Neural network training, positions shuffling between epochs

Fabio Gobbato · Post by **Fabio Gobbato** » Sun Aug 29, 2021 5:49 pm

I know it's a good practice to shuffle positions between epochs, but has someone measured the difference of the training with and without shuffling?
With a dataset of 1 billion positions I have created a good net without shuffling and the error get lower at every epoch.
I would like to know if it's a big advantage to shuffle positions or one can omit to support shuffling in the training process.

Pio · Post by **Pio** » Sun Aug 29, 2021 7:34 pm

Fabio Gobbato wrote: ↑Sun Aug 29, 2021 5:49 pm I know it's a good practice to shuffle positions between epochs, but has someone measured the difference of the training with and without shuffling?
With a dataset of 1 billion positions I have created a good net without shuffling and the error get lower at every epoch.
I would like to know if it's a big advantage to shuffle positions or one can omit to support shuffling in the training process.

I guess the shuffling makes sense depending on how fast the learning rate decreases.
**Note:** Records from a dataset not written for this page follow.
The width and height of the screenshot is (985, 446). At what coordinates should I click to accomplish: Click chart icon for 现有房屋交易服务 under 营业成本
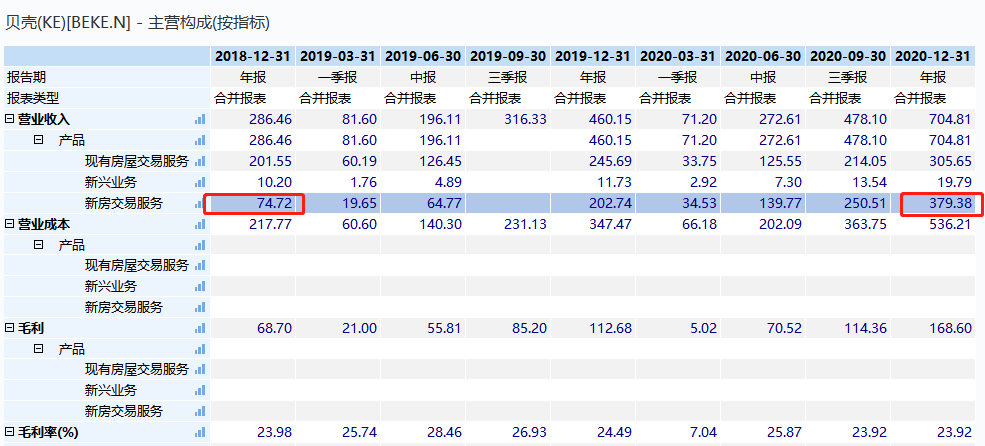(200, 265)
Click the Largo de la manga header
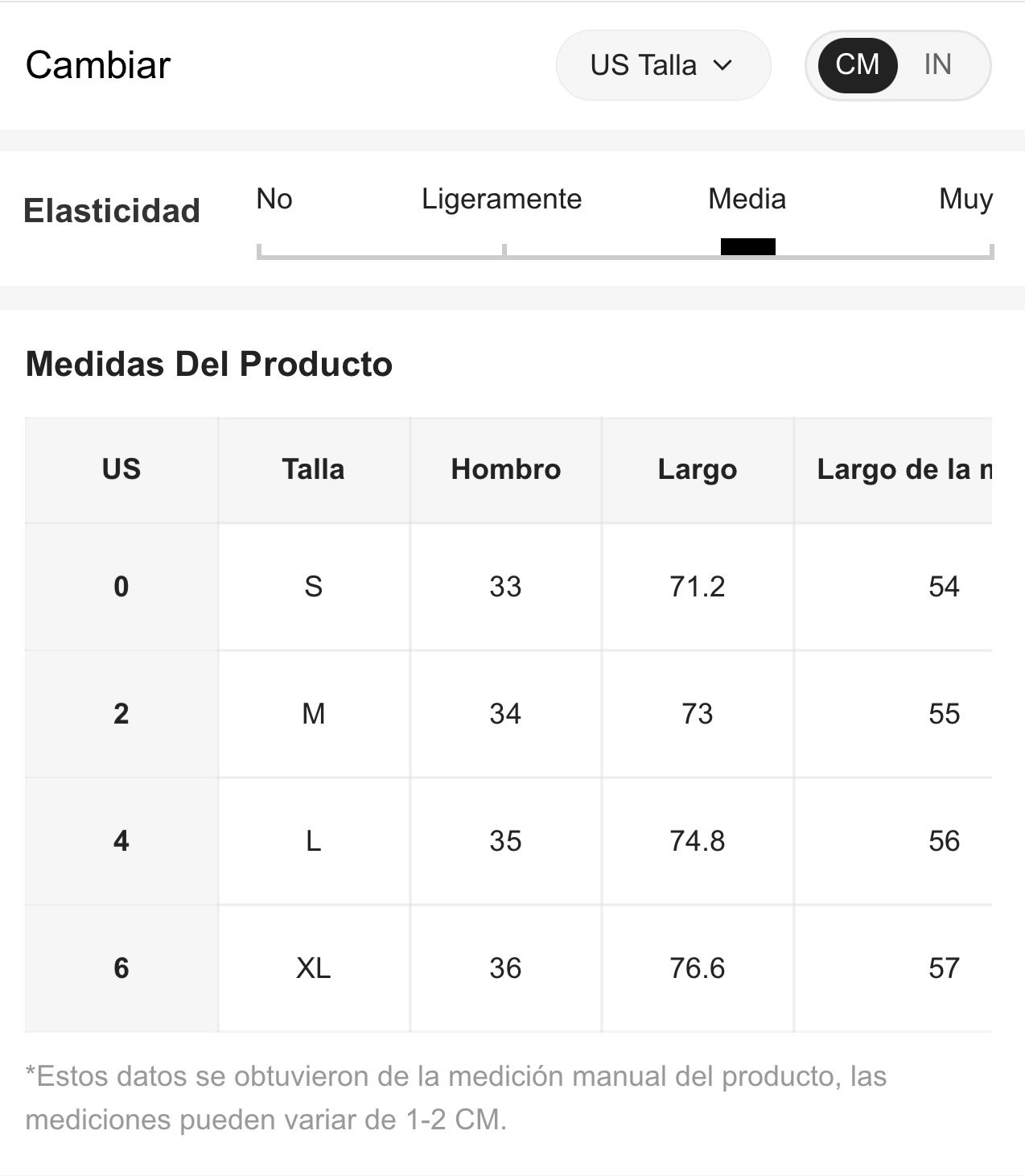The image size is (1025, 1176). 903,469
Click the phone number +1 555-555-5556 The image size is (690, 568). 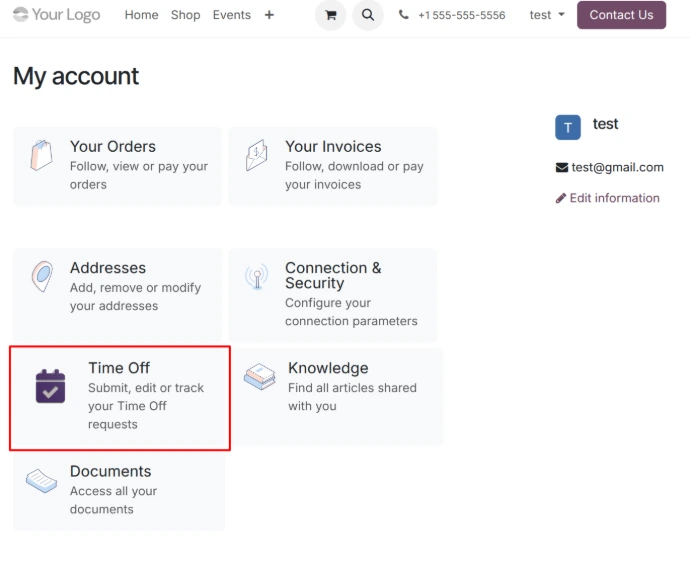coord(452,15)
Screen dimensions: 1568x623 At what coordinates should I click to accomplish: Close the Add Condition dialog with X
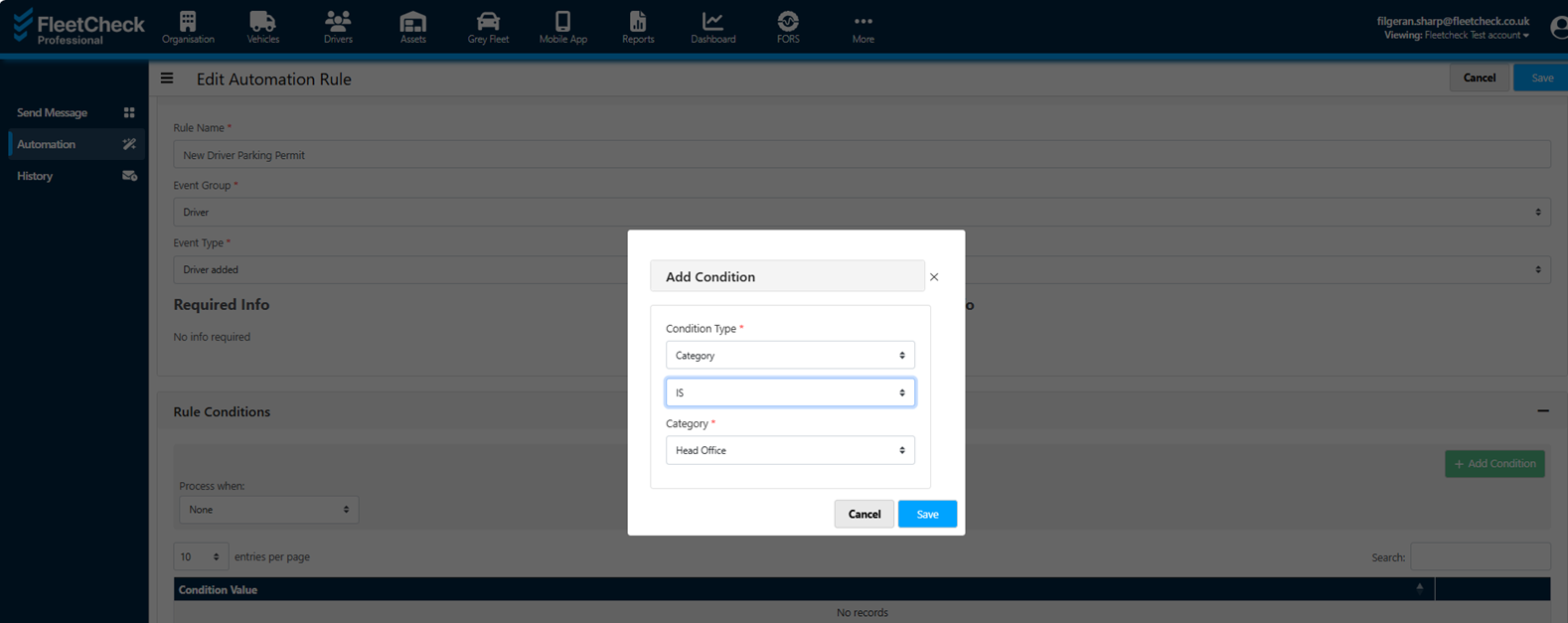(934, 277)
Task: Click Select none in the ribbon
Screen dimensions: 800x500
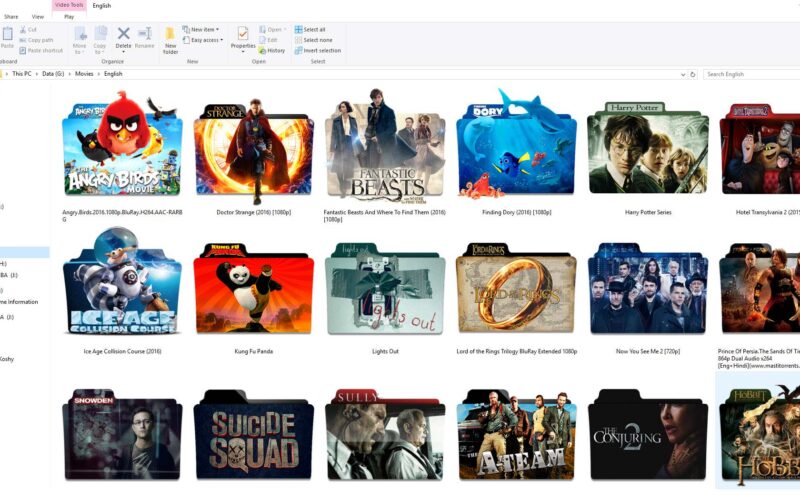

If you do not shuffle, the first positions in the dataset will contribute more to the learnt weights than those in the end. I really doubt that shuffling will have any measurable effect compared to random order on your huge dataset. On a small dataset it would have an effect.

I guess there might be a better method than shuffling however. I guess a better method would be to feed simpler positions closer to the end of the game in the beginning and more complicated positions closer to the start of the game in the end of the dataset.

brianr · Post by **brianr** » Sun Aug 29, 2021 10:07 pm

With Leela-type nets, there typically are no epochs.

With reinforcement learning (RL) like for the Lc0 project runs, there are sliding windows of self-play games as each net is created after a few thousand training steps. I think it is something like 32,000 new games with each net with a window of maybe 1 million games. Would have to ask on the Lc0 Discord to check.

With supervised learning (SL), except in cases with a very small number of games, there are no epochs either as there is nearly unlimited data. Each game is roughly 150 positions (the positions are the actual samples used for training).

I have trained Lc0 nets using groups of games in increasing strength tiers. It does not seem to make much difference either way, FWIW.

Nearly all of the NN ML papers I have seen do employ multiple epochs with relatively small training sample sets, which makes me question how applicable they are to Leela training. I know SF nets are typically trained on billions of positions, and perhaps epochs are used there.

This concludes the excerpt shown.